La situación generada por el Covid-19 ha servido de poderoso catalizador para acelerar procesos sociales ya incoados, algunos de alcance global. En el ámbito migratorio, ha servido para repensar y reformular muchos lugares comunes y posiciones muy asentadas. Nos ha puesto ante los ojos la importancia de los trabajos sistémicos de quienes se afanan en sostener la vida de todos en tiempos de emergencia: la de los recolectores agrícolas, los conductores de reparto, los dependientes o las cuidadoras, ocupaciones todas ellas esenciales desempeñadas en gran medida por trabajadores extranjeros.

La crisis sanitaria ha tenido serias repercusiones en los grupos migrantes más vulnerables. Sobre todo en las fases de confinamiento estricto, los efectos han sido devastadores para aquellos que laboran en la economía sumergida y se encuentran en situación administrativa irregular. La excepcionalidad de la pandemia ha hecho aflorar la insufrible precariedad en la que se mueven y se ha convertido en una oportunidad histórica para exigir derechos largamente demandados. Se han registrado importantes movilizaciones que han llegado de manera desigual a la opinión pública y las fuerzas políticas también han respondido de manera desigual. La reacción lógica sería que se empezara a reconocer el vital papel que desempeñan tantos inmigrantes y pudieran acceder a un digno estatuto jurídico. Pero cuesta pensar que esto se haga de manera generalizada, como sería lo suyo. Ahora que empezamos a superar el descomunal impacto de la pandemia, nos damos cuenta de que los migrantes no solo siguen ahí, sino que precisamos de ellos tanto o más que antes.

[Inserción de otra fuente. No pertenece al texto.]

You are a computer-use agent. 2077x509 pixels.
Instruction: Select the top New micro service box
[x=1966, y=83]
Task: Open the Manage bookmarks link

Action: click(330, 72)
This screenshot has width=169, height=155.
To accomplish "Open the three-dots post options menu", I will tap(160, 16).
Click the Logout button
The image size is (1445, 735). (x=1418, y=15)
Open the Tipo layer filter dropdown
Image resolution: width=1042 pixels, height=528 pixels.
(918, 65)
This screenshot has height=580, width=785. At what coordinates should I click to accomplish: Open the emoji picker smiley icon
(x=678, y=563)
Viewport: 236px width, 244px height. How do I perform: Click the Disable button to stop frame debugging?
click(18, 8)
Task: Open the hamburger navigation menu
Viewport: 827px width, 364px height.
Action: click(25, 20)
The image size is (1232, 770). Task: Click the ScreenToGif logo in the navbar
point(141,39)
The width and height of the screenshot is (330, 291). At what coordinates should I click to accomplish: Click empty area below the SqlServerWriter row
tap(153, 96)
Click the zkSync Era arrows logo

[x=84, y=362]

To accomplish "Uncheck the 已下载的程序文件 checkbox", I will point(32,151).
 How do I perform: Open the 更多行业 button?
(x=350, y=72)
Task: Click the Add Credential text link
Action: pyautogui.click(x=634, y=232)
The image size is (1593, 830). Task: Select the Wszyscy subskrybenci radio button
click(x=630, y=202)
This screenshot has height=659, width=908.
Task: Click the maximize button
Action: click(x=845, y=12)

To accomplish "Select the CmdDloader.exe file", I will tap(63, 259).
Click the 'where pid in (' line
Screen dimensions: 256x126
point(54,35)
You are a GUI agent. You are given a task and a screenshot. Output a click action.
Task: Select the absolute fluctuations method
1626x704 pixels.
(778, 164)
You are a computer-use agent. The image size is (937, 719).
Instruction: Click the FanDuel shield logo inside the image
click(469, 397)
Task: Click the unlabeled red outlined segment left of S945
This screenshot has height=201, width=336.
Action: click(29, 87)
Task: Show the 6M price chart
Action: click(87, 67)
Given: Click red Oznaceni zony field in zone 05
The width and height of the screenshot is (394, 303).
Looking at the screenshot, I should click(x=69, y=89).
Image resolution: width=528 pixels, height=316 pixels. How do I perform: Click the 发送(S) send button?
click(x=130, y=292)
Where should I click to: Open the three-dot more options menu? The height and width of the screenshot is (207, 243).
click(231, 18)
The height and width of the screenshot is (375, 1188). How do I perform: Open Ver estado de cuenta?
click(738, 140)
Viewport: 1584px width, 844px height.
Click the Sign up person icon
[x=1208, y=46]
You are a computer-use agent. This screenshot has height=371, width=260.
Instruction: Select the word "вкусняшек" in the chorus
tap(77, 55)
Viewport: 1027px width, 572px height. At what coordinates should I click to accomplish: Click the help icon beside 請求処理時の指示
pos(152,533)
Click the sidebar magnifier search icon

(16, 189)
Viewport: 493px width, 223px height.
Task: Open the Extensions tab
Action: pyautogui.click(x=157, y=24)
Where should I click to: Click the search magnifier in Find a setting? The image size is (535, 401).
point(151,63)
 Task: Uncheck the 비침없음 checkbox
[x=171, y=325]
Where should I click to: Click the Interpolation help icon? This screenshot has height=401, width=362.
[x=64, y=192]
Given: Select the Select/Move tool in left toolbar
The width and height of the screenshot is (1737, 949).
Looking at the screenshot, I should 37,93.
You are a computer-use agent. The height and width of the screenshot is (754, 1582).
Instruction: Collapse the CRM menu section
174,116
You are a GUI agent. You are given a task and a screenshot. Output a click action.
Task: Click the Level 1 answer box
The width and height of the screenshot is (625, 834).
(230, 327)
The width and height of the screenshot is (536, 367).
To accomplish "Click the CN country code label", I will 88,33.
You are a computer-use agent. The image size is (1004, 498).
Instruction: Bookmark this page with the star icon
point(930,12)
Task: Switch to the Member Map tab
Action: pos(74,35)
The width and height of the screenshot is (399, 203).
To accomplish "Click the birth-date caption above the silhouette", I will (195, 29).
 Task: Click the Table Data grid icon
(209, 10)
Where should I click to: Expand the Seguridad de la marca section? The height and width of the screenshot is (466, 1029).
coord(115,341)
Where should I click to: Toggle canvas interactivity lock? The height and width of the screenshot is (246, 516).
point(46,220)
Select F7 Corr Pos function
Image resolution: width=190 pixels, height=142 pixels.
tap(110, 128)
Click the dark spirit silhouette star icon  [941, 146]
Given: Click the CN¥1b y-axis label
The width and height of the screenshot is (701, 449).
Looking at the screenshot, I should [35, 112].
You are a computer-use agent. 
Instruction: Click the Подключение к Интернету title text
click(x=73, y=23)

Sabemos que llevas muchos años estudiando el fenómeno de las migraciones y el concomitante aumento de la xenofobia en los países ricos del Norte, pero siempre en relación con los debates éticos, jurídicos y políticos sobre los derechos humanos y la justicia global. Para ti, la clave está en no utilizar lo que llamas «el azar de las fronteras» como una coartada para justificar la desigualdad entre las personas en razón de su nacionalidad o su lugar de nacimiento. ¿Cómo crees que debería ser una política migratoria justa y respetuosa con los derechos humanos?

Como sostiene el Pacto Mundial para una Migración Segura, Ordenada y Regular, rubricado en 2018 por 163 países, se ha de “aumentar la disponibilidad y flexibilidad de las vías de migración regular”. Este objetivo es crucial en un momento en que los gobiernos tienden cada vez más a criminalizar la migración irregular sin ofrecer como contrapartida unos canales seguros y previsibles. Si los países desarrollados precisan de un número cada vez mayor de mano de obra extranjera para que sus economías resulten sostenibles y paliar el envejecimiento de la población, un mínimo de sentido común exigiría que la migración no fuera obstaculizada, sino más bien encauzada. Pero por razonable que parezca, afirmar esto es ir a contracorriente. Es indignante el cinismo de quienes afirman no posicionarse en contra de la inmigración en general, sino tan sólo contra la inmigración ilegal. Pero, ¿dónde están esos canales para poder entrar, por ejemplo, en España legalmente como inmigrante? ¿Cuál es su alternativa, que todo siga como estaba?

En un mundo marcado por enormes brechas de desigualdad, mantener cerradas las fronteras para preservar la integridad y el bienestar de la comunidad política receptora sólo podría considerarse un objetivo legítimo si se cumplen los deberes globales de justicia en materia de distribución. En nuestros días ése no es el caso. Es en este contexto en donde se formula la «provocadora» propuesta de abrir las fronteras, cuya mera formulación ya supone un profundo cuestionamiento del statu quo. Como he mostrado en mis trabajos, hay una variedad de potentes argumentos a favor del derecho de todo Estado a controlar la inmigración y, en sentido contrario, muchas consideraciones fuertes que sugieren que los países están obligados a mantener las fronteras abiertas. Frente a estos dos polos, se abre paso una tercera vía, que, en combinación con argumentos de tipo realista, defiende que un cierto grado de cierre de las fronteras es moralmente permisible. La complejidad de la situación no se deja atrapar en dilemas simplificadores y excluyentes. La cuestión crucial no sería decidir entre todo y nada, sino determinar en cada caso cuál es el grado óptimo de apertura o de cierre.